Abuse is a word that is taken so lightly and yet, the weight of its many forms on our society, and the world as a whole, is so enormous that we hardly know how to eradicate or treat it.
With good intentions we preach against abuse in our churches, warn our children to watch out for it, form support groups to cope with the aftermath of it, and create laws to punish the perpetrators of it. Yet, violence within the home is grossly and negligently tolerated and rarely seen as the soul slaughtering disease that it really is. Therefore, we will accomplish very little unless, and until, the victims and survivors of abuse, our friends, our relatives and our social and religious leaders have the courage and the will to cry out against it and expose the person(s) responsible for this massive inhumanity against humanity.
The laws against injustices to our women and children, the weak, the frail and the elderly must be modified to include stiffer penalties upon those who impose the infection of abuse upon others.
Recognition and treatment for, both, the abused and the abuser, must be updated and enabled.
We have often heard the question posed, “Why do the victims of abuse stay with their abusers?” “Why do they not just walk away?” The answers to these questions are not quite as simple as one might believe. The fact is that, victims will not leave or cry out against their abusers for a variety of reasons; some of these include, but are not limited to:
* Fear of not being believed.
* Emotional or financial insecurity.
* Fear of repercussions from their abusers.
* The belief that they must endure the persecution “for the sake of the children”, or that their children need a father or mother figure.
* The belief that their perpetrator “will change.”
* The victim believes that it is his/her fault or "I am doing something wrong."
However, I am here to tell you that there are no healthy or legitimate reasons for staying in an abusive relationship because, unless an abuser has an intense and indomitable desire to alter their behavior, nothing short of a miracle will change him/her.
Therefore, if you are involved in an abusive relationship, no matter what form of abuse it may be or who the perpetrator may be, you need to know - you are not alone in your struggle! Someone does care! You are of value! You need to know that you are loved by someone! You are worth something to someone, somewhere! You must recognize the strength that you already embody. You must not allow yourself to be bullied any longer! You have the innate right to enjoy life and to pursue happiness.
I CARE! Your friends care! The judicial systems care!
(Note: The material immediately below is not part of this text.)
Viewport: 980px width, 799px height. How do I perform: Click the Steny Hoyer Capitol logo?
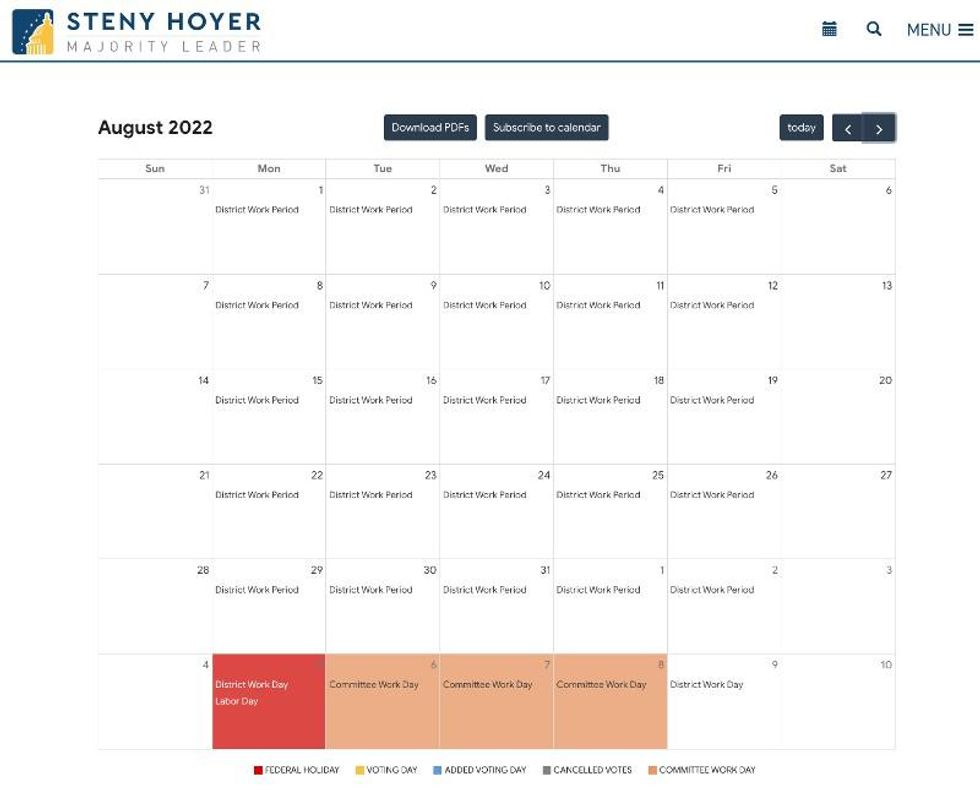pos(33,32)
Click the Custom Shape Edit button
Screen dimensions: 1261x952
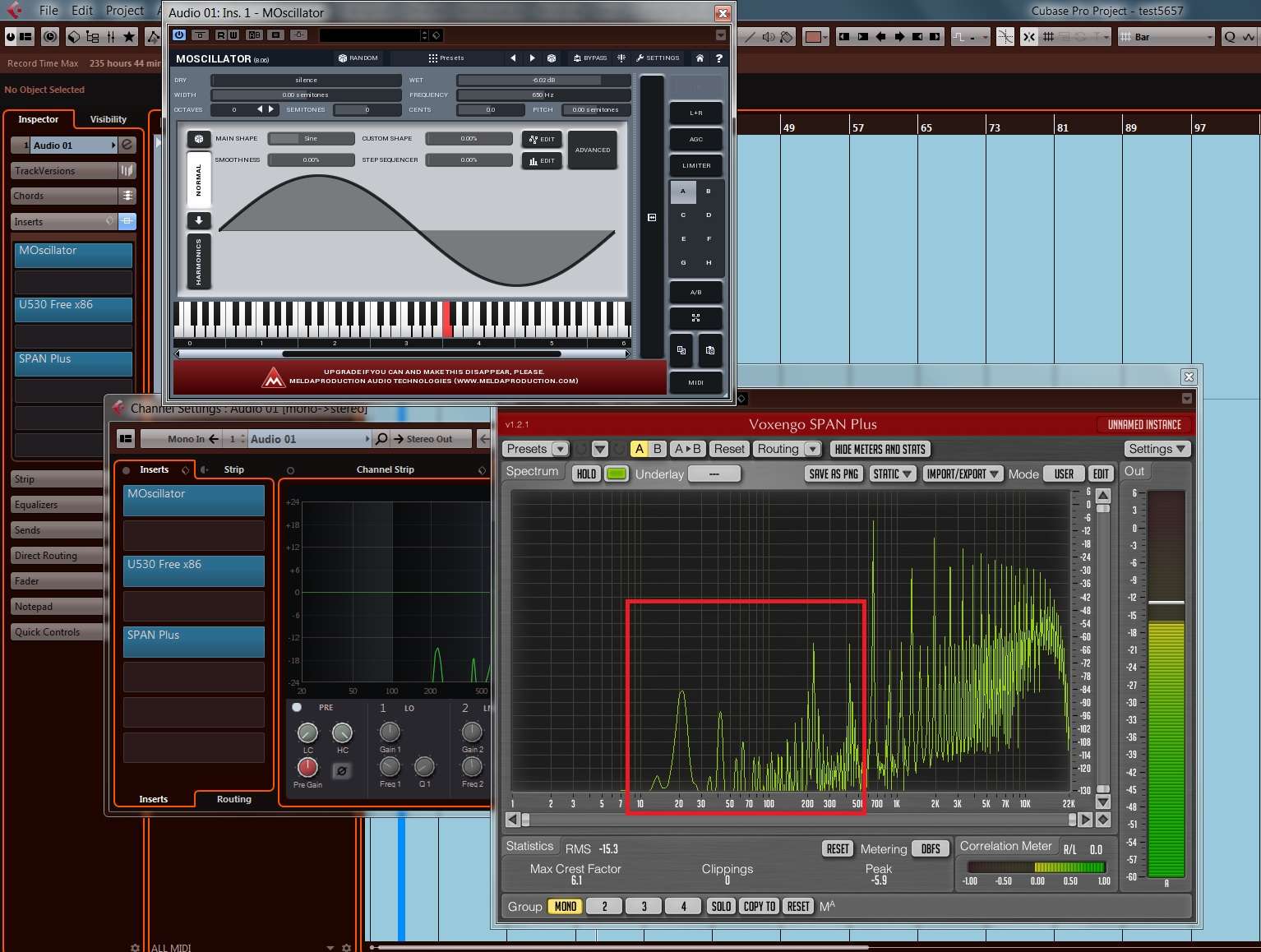pos(542,139)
The many outreaches of support on the world-wide internet, in your neighborhood, your city and your state, all care about your physical, emotional and spiritual welfare! You are not alone!
However, as difficult and as humiliating as it may seem to be, you must take the first step to freeing yourself from the bondage of ill-treatment. You must reach out to expose your torment and the perpetrators of cruelty. You must be silent no longer!
Surviving the Insanity has been created to assist you, a friend, or a loved one’s, endeavor to freedom, and to aid in finding the strength and courage it takes to walk away from a damaging relationship. For your sake, for the sake of your family, and the sake of humanity and future generations, you must seek the path to recovery and to becoming a survivor.
For the sake of awareness, the goal of this website is to bring as many articles on the subject of abuse as possible into this condensed space, and to direct you to additional aids and resources across the internet and in your community. This website's ultimate goal is to empower you to seek freedom from the life and soul threatening grips of an abuser.
On this site you will find some poems taken from my newly released inspirational book of poetry: Arising from the Insanity: The Written Works of Naomi R. Butler Arthur. You may find a story or two illustrating my experiences as a victim of abuse and how I and my children, with the help of our Higher Power, rose above it to become survivors. You will also find previously published articles on the subject of abuse written by other authors/websites.
If you or someone you know - be it a stranger, a neighbor, a friend, or family member - suffers from abuse, I strongly urge you to have the courage to do something about it. There is hope! No one has to stay in an abusive relationship, no one! By birthright, every living being is entitled to their humanity and dignity! One must understand that fear is the one thing that abusers count on to keep his or her victims where they can be used as a punching bag for an outlet of their own pent up anger and frustrations!
It is my hope that you will find inspiration, hope, strength, and courage while you look for a way out of your own personal battle with abuse.